Results and Discussion

The present investigation expands the bioinformatic resources available for the study of Orbicella faveolata and its physiological responses to stress and disease. The reference transcriptome generated here was annotated with gene ontologies, KEGG orthologies, and KEGG pathways. Immune cell development, migration, and intracellular microbial sensing pathways were emphasized to highlight aspects of the coral immune system that remain poorly characterized to date. Phylogenetic and domain architecture analyses revealed several new members of the Wnt and Dicer-like protein families, and pathway analysis revealed significant coverage of gene sets for Notch, Nod-like receptor, and Rig-like receptor pathways. Together, the results of this work provide new bioinformatic data for O. faveolata and an in-depth analysis of evolutionarily conserved aspects of the coral innate immune system.

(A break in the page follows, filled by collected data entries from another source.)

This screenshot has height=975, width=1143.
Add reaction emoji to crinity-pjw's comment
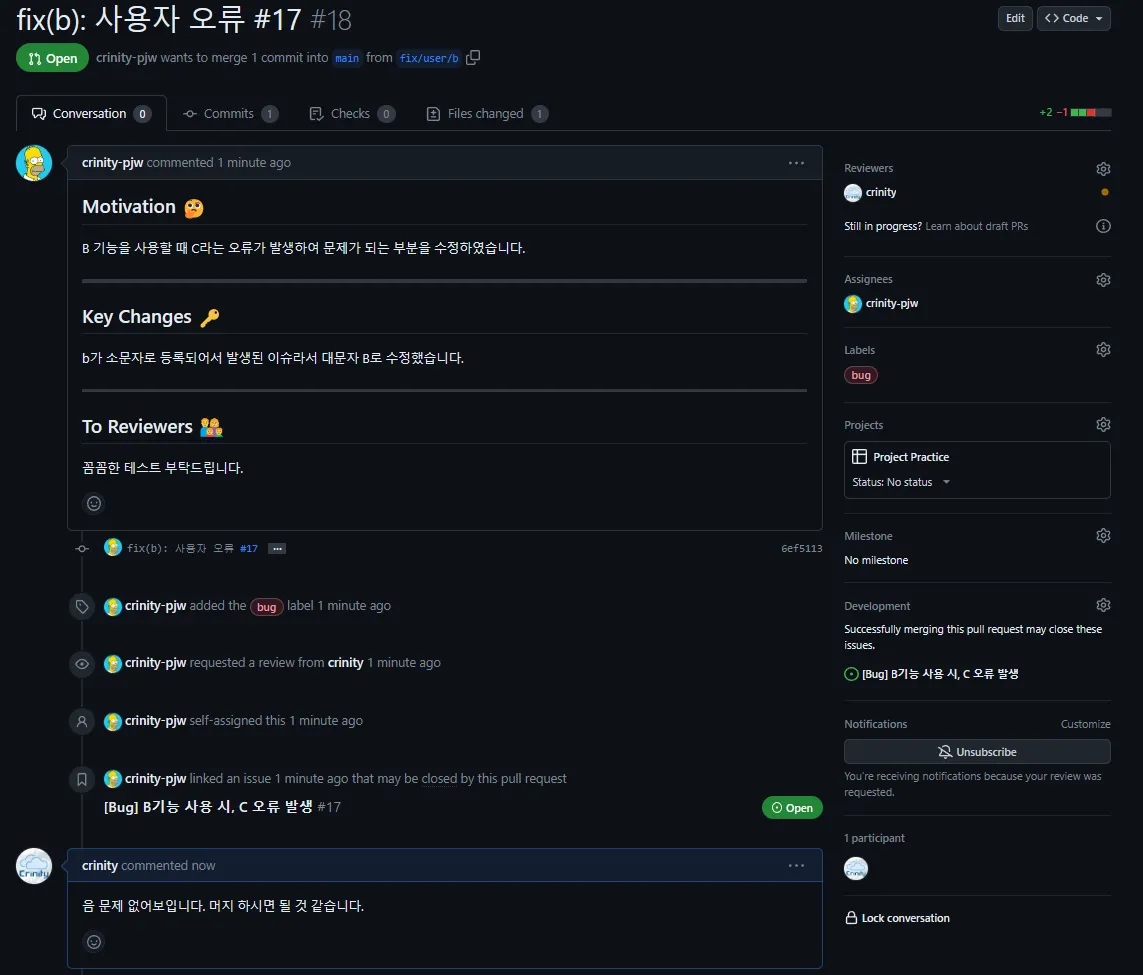tap(94, 504)
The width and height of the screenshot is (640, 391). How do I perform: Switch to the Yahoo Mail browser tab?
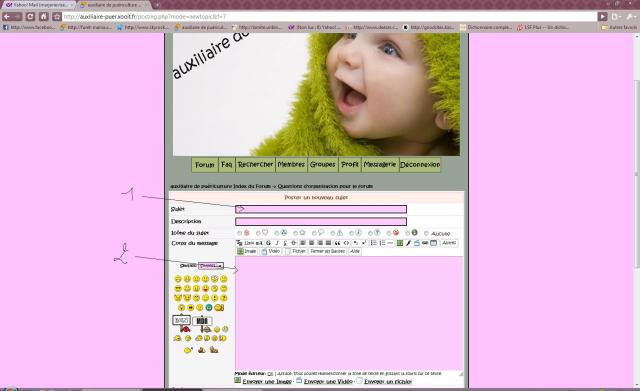(x=39, y=5)
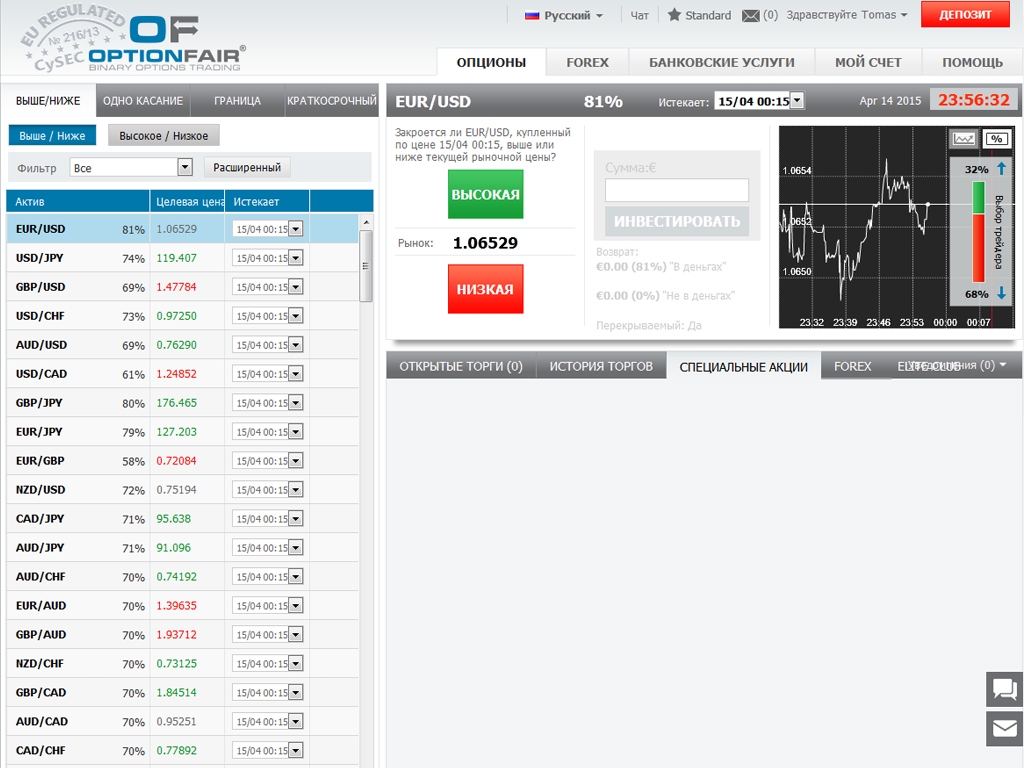Switch chart to line graph view icon
Viewport: 1024px width, 768px height.
pyautogui.click(x=964, y=139)
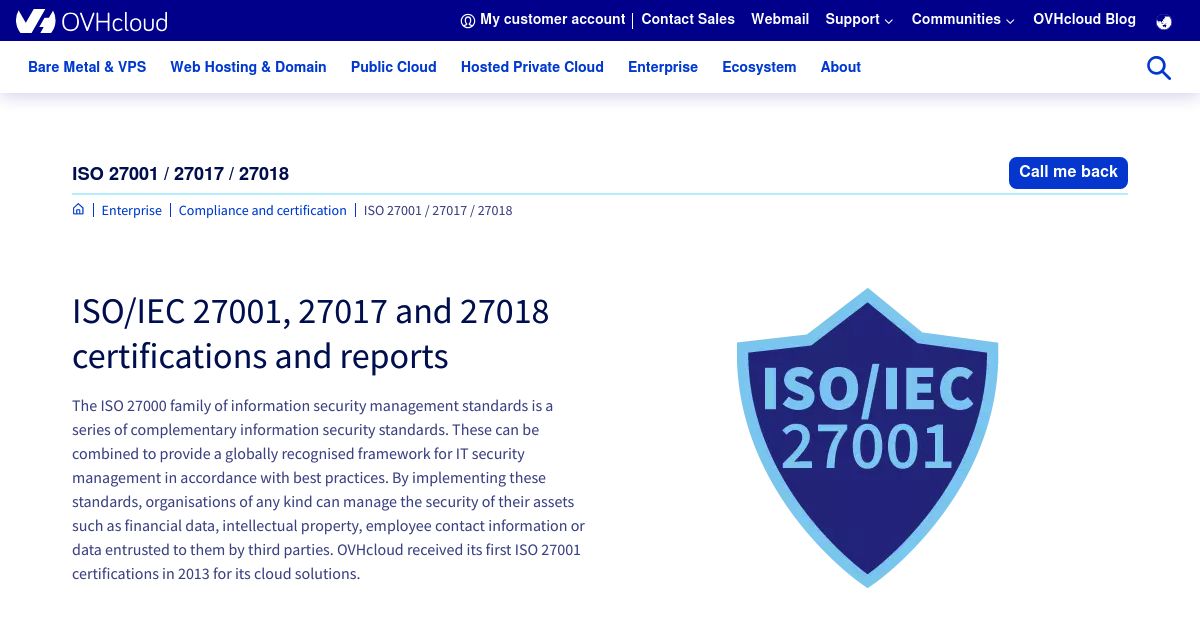The width and height of the screenshot is (1200, 630).
Task: Click the customer account user icon
Action: pos(467,21)
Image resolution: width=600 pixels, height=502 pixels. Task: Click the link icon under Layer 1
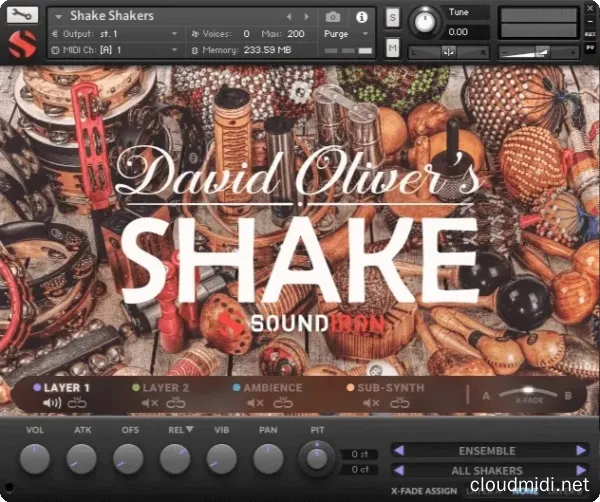pyautogui.click(x=76, y=403)
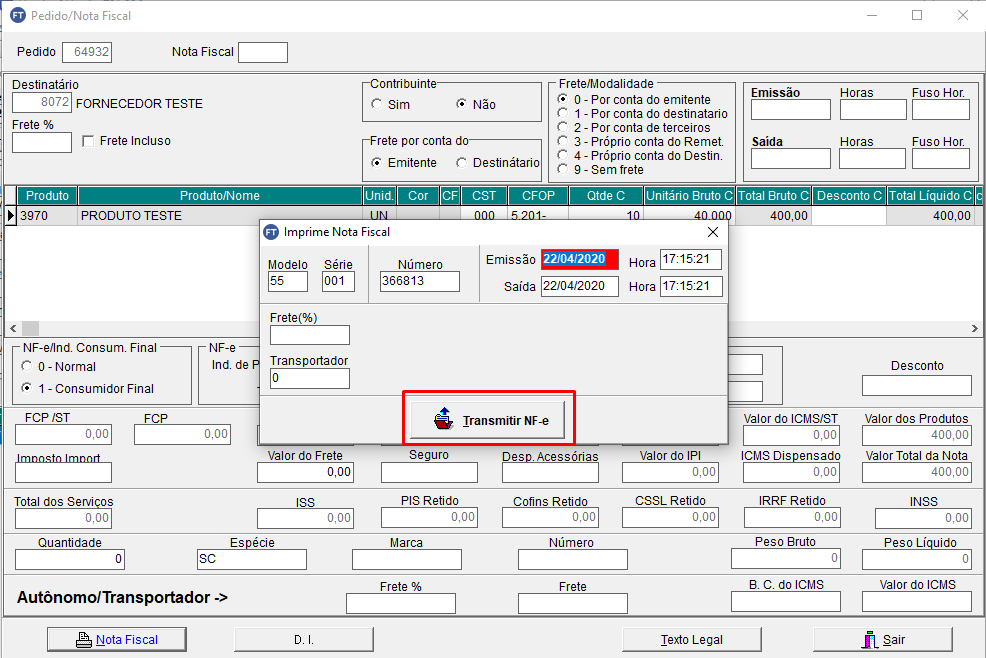Maximize the Pedido/Nota Fiscal window
986x658 pixels.
[917, 16]
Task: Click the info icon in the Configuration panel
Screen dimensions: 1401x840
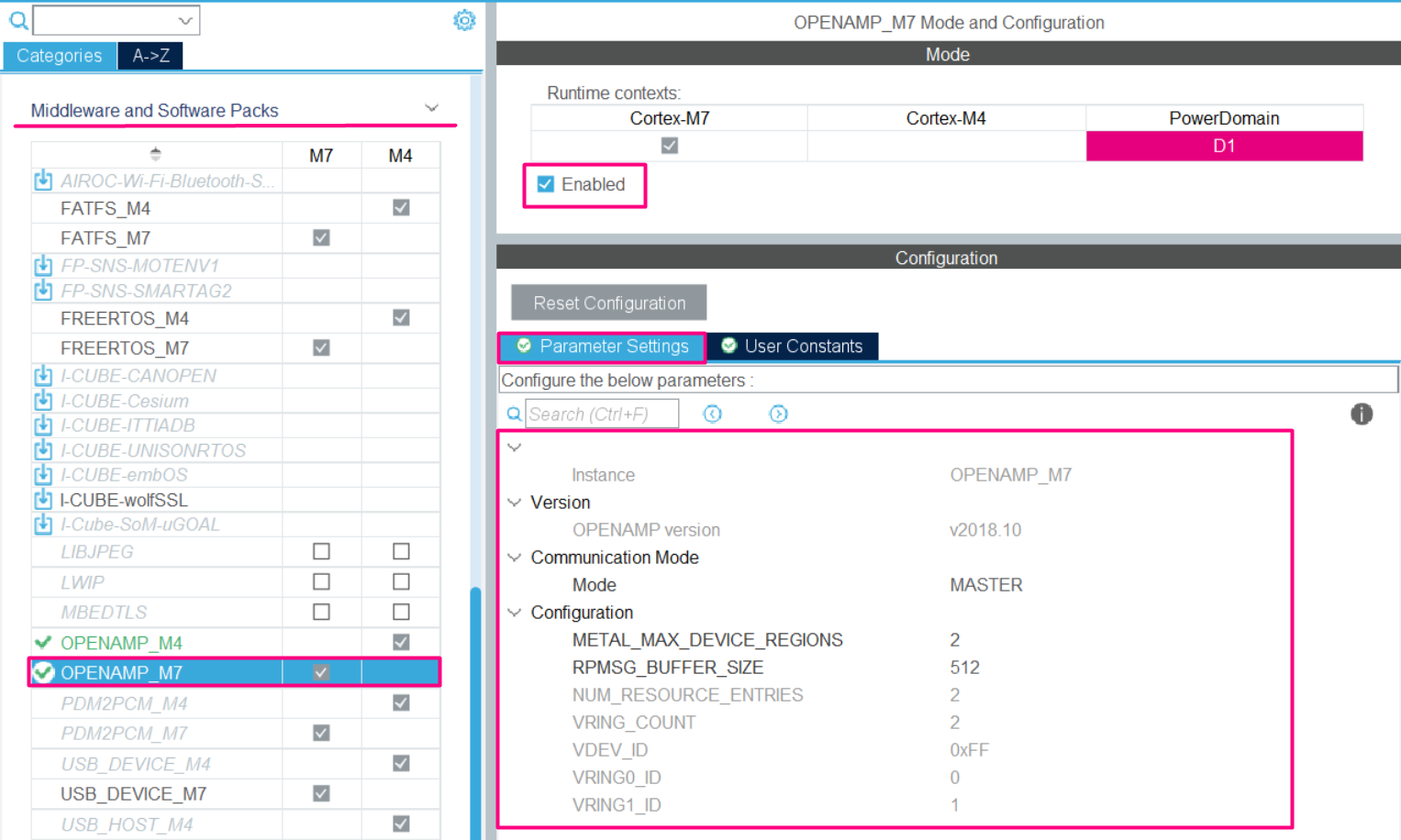Action: [x=1362, y=414]
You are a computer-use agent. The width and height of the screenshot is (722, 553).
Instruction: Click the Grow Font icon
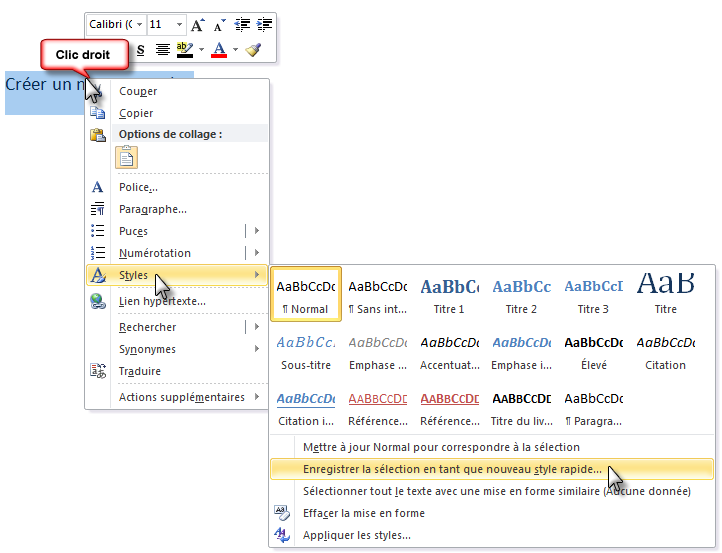tap(198, 24)
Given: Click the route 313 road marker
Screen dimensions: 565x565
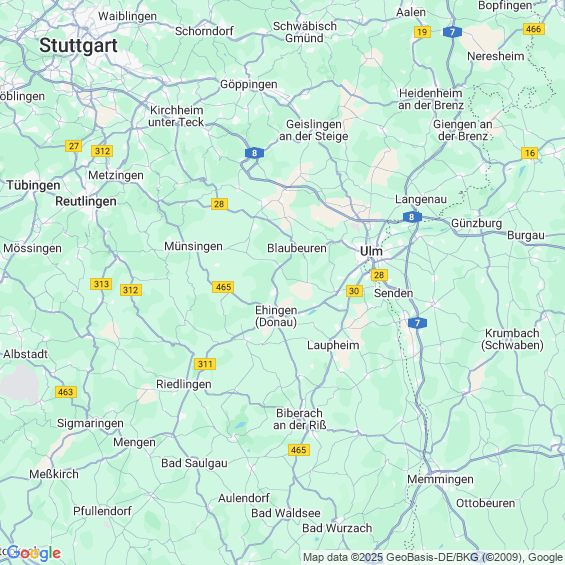Looking at the screenshot, I should 101,284.
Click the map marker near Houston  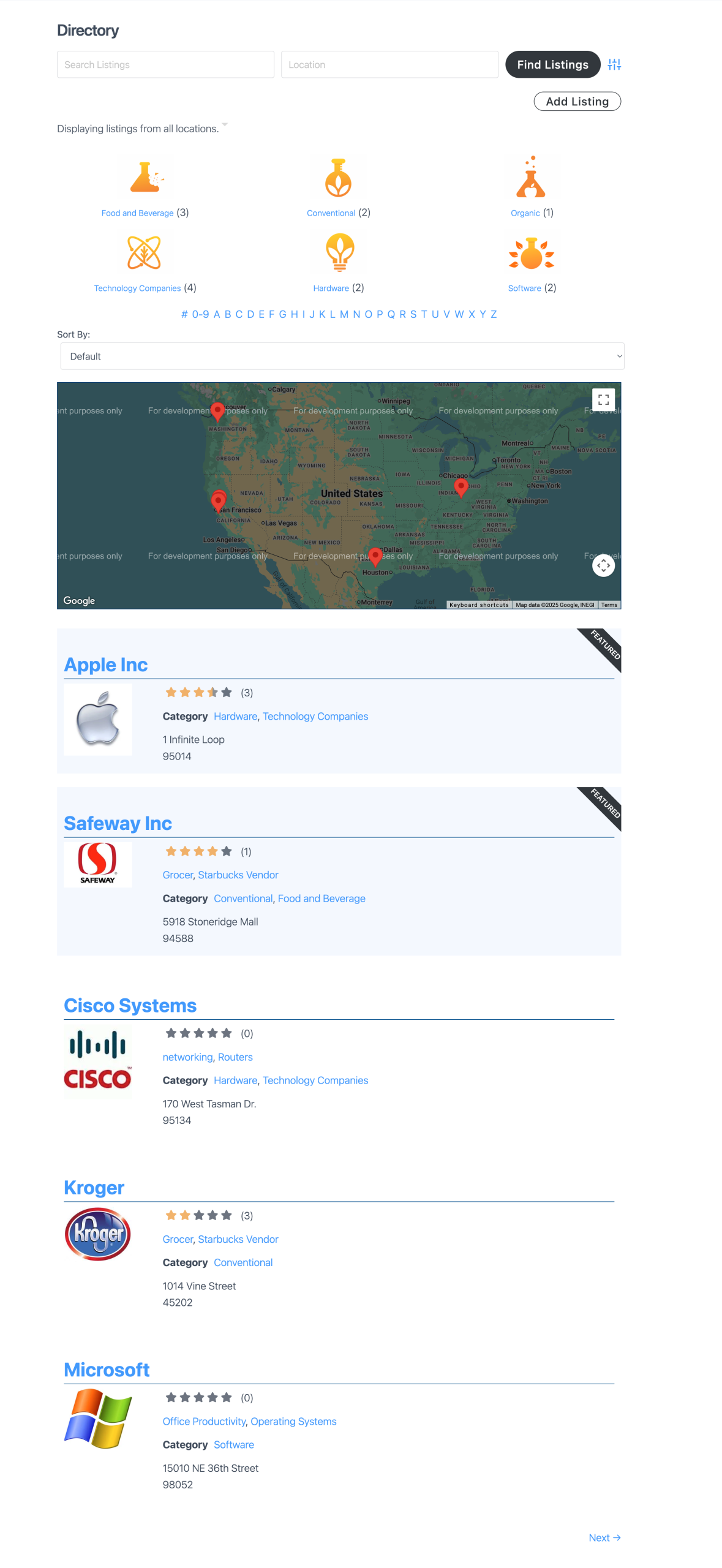click(375, 555)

Transcriptome assembly and quality

The metatranscriptome sequences assembled by Trinity included 35,967 and 47,760 transcripts that were identified by BLASTn alignments as O. faveolata and Symbiodinium in origin. However, 3504 transcripts were identified as both coral and Symbiodinium by CLaMS analyses. Those sequences were removed thus producing an O. faveolata-specific transcriptome that contains 32,463 sequences. BLASTx alignment of these sequences to non-redundant protein sequences in SwissProt by BLAST2GO revealed most frequent hits to N. vectensis followed by other metazoans (Fig. 2). This provided a post hoc confirmation that contaminating sequences were successfully removed from the O. faveolata reference transcriptome. The size of the reference transcriptome is similar to previous studies that have used the Illumina GAII platform, which report between 33,000 and 48,000 unique coral transcripts (Barshis et al., 2013; Libro, Kaluziak & Vollmer, 2013). The GC content of the reference transcriptome is 44%, which is comparable to previous reports for corals (Sabourault et al., 2009; Soza-Ried et al., 2010; Vidal-Dupiol et al., 2013). Sequence accuracy was high with reference transcriptome sequences sharing 96% identity with corresponding O. faveolata ESTs in NCBI (Supplemental Information 6). The N50 was 1736 bp, which is comparable to recent studies that produced de novo coral transcriptomes (Barshis et al., 2013; Burge et al., 2013; Lehnert, Burriesci & Pringle, 2012; Libro, Kaluziak & Vollmer, 2013; Moya et al., 2012; Pinzón et al., 2015; Pooyaei Mehr et al., 2013; Shinzato, Inoue & Kusakabe, 2014; Sun et al., 2012). This value is low compared to the most recent sequencing efforts for corals, but this is likely an indication of the low number of total sequence reads rather than sequence quality. High quality of short reads is demonstrated by RNA-SeQC results, which compare the raw sequence reads to trimmed and clipped sequences used as the input for assembly by Trinity (Supplemental Informations 1 and 2). Collectively, these results demonstrate that the methods used were sufficient to assemble an accurate de novo reference transcriptome for O. faveolata.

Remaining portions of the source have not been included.